Much like the snake I photographed in the chicken run a few weeks ago, (find Part 1 at suburbangrowing.com)  the human folks at our house have been working our way through a big meal this fall. Speaking only for myself, in September I wasn’t able to write or do much else of real meat (haha), besides eat, breathe, sleep, and process. Me and the snake. Thank goodness the surgery date is moved up into October, and so we can get through quicker.  It’s “really just a blip on the way to the rest of your life” as my mother-in-law put it, bless her, I hope so. The footage of snake working its jaws around bird is a graphic if gory presentation of the job at hand. Feathers and all. Feet last. Once you get all the information downloaded, which is worth taking your time about, you still need to come to terms with it, and that also takes time. The correspondence is complete, even to the fact that this experience of having cancer is a kind of a meal, something I will grow from going through, and be enriched by. Although I guess that’s up to me.

Owen may be affected by the vibes, or just doing an unusually busy stage of his own development. Lately, he’s been showing affiliation with his Nordic ancestry and leaving warm bed or hot bath for the cool of the brick patio backyard, where he will stand chopping plastic at the table until he feels sufficiently chilled.  Or until I go look for him. He has figured out how to operate the deadbolt on the back door to  achieve early morning freedom. But since there are plenty of shrubs around the property lines to screen him, this seems like a decision he should be allowed to make.

Owen appears fed up with being “directed” these days. And given that most of his hours he is being directed, or pushed or hurried, a little early morning nudity may be just what he needs. If only all his problem behaviors were so easy to deal with. Thank goodness for our homeopathic doctor. I really don’t care if it’s voodoo or what, but the remedy (three little pills of a dilute substance in a sugar pellet) he gave to Owen seems to be calming down his prickly irritability and mulishness.
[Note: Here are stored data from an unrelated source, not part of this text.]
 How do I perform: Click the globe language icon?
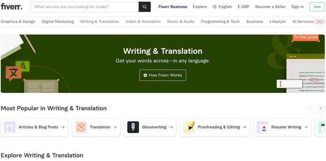pos(215,7)
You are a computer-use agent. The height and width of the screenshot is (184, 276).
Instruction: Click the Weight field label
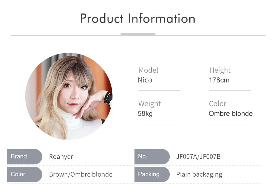coord(149,104)
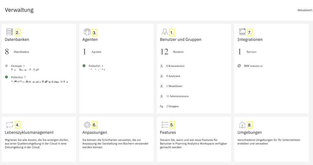Image resolution: width=313 pixels, height=165 pixels.
Task: Click the Umgebungen house icon
Action: (242, 125)
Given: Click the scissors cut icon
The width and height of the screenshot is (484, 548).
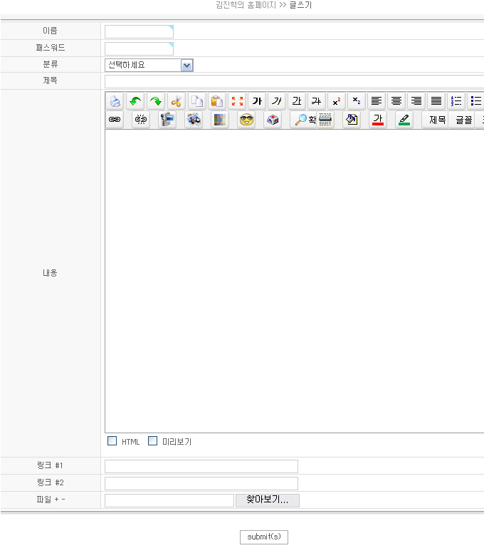Looking at the screenshot, I should (176, 101).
The night-time care of Owen is another matter, and Edward and I are reaching our limit. Trying to imagine what Stage 2 of Caring for Owen might look like has been keeping me awake at night as much as Owen himself.  How can I make space for Owen to be Owen, and have a life and keep a sense of humor, as I go forward toward 60 and Edward toward 70?  How will we find the care we need for him? And if we do find it, how will I let him go from our house into the care of strangers? How do I send my son away? What kind of life will he have? The need for help is a palpable as the sadness that threatens to choke me. This is a meal to manage in tiny bites. Thank goodness for Owen’s county resources coordinator Nicole Chittams, a woman of great heart and also great practicality and many resources, who has some answers to some of those questions.

My surgery is set up for October 18th. Family and friends have rallied to help out. It turns out things are not going to be as difficult as I thought at first. Where I thought twin mastectomies were called for, it turns out that lumpectomies will do just as well, and maybe better.   I have leaned that for many women Radiation is not the problem for every woman it can be for some (I heard a bad story).  It is possible that I may not need chemo. The best news of all is my own realization that I will come out of this cranky, stiff, and sore true, but still feeling like me. And since mostly I like my me this is a relief. After a September of digesting, on to an October of adaptation.